🤖 AI Summary
Low patient recruitment efficiency in clinical trials hinders study feasibility and generalizability.
Method: We propose a novel eligibility matching paradigm that takes patients’ natural language descriptions as input, introducing NLI4PR—the first patient-facing natural language inference task for semantically aligning colloquial health statements with structured eligibility criteria. Using manually reconstructed patient-language samples derived from TREC 2022 data, we conduct zero-shot and few-shot inference experiments across multiple open-source large language models.
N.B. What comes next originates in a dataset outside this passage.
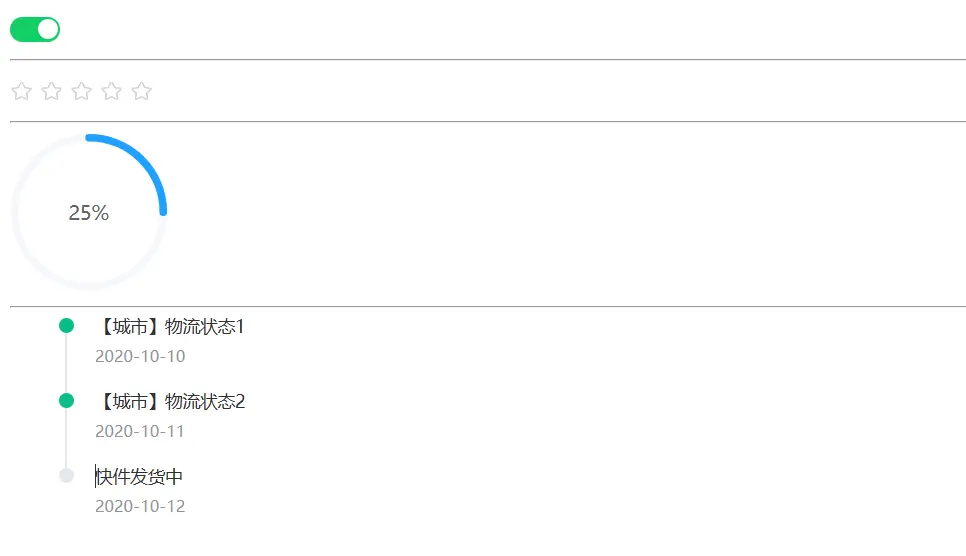The image size is (966, 556).
Task: Give five stars via last star icon
Action: [142, 91]
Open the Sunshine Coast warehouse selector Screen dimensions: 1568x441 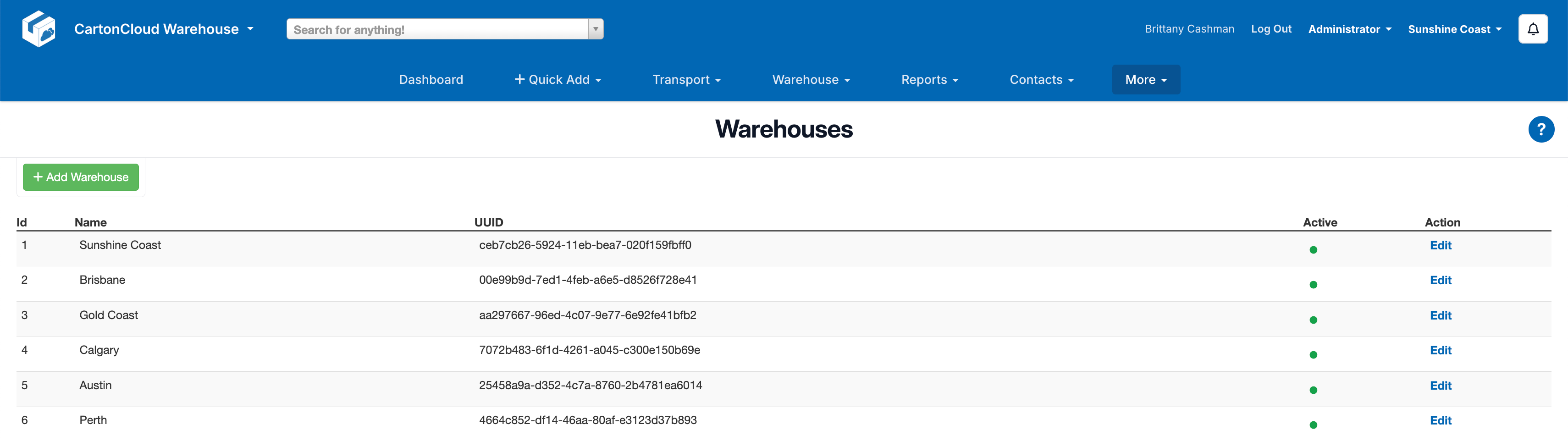[x=1454, y=29]
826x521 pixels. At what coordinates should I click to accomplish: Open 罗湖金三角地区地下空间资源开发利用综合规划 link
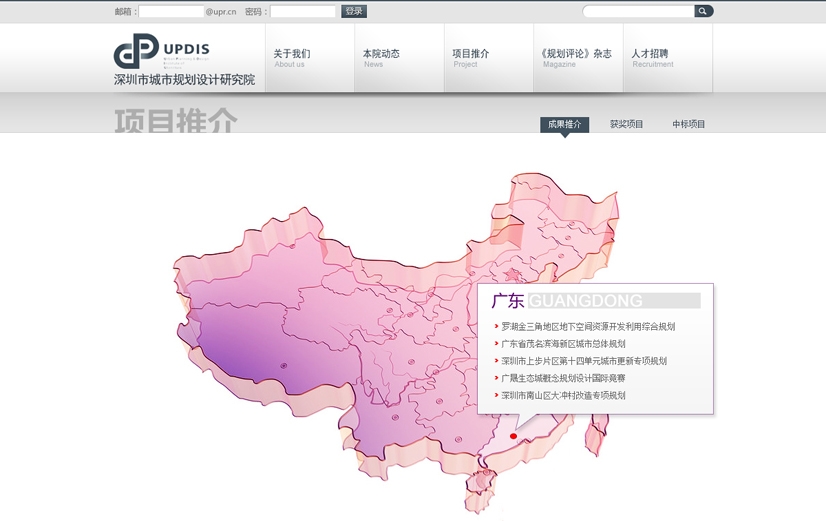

Contribution/Results: The best-performing model achieves 71.8 F1 on patient language—only 1.3 points below its performance on expert medical language—providing the first empirical validation of patients’ ability to autonomously perform preliminary eligibility screening with robust accuracy. This work shifts recruitment from clinician-centric to patient-empowered paradigms, and we publicly release all data and code to support decentralized, patient-inclusive trial enrollment methodologies.
📝 Abstract
Recruiting patients to participate in clinical trials can be challenging and time-consuming. Usually, participation in a clinical trial is initiated by a healthcare professional and proposed to the patient. Promoting clinical trials directly to patients via online recruitment might help to reach them more efficiently. In this study, we address the case where a patient is initiating their own recruitment process and wants to determine whether they are eligible for a given clinical trial, using their own language to describe their medical profile. To study whether this creates difficulties in the patient trial matching process, we design a new dataset and task, Natural Language Inference for Patient Recruitment (NLI4PR), in which patient language profiles must be matched to clinical trials. We create it by adapting the TREC 2022 Clinical Trial Track dataset, which provides patients' medical profiles, and rephrasing them manually using patient language. We also use the associated clinical trial reports where the patients are either eligible or excluded. We prompt several open-source Large Language Models on our task and achieve from 56.5 to 71.8 of F1 score using patient language, against 64.7 to 73.1 for the same task using medical language. When using patient language, we observe only a small loss in performance for the best model, suggesting that having the patient as a starting point could be adopted to help recruit patients for clinical trials. The corpus and code bases are all freely available on our Github and HuggingFace repositories.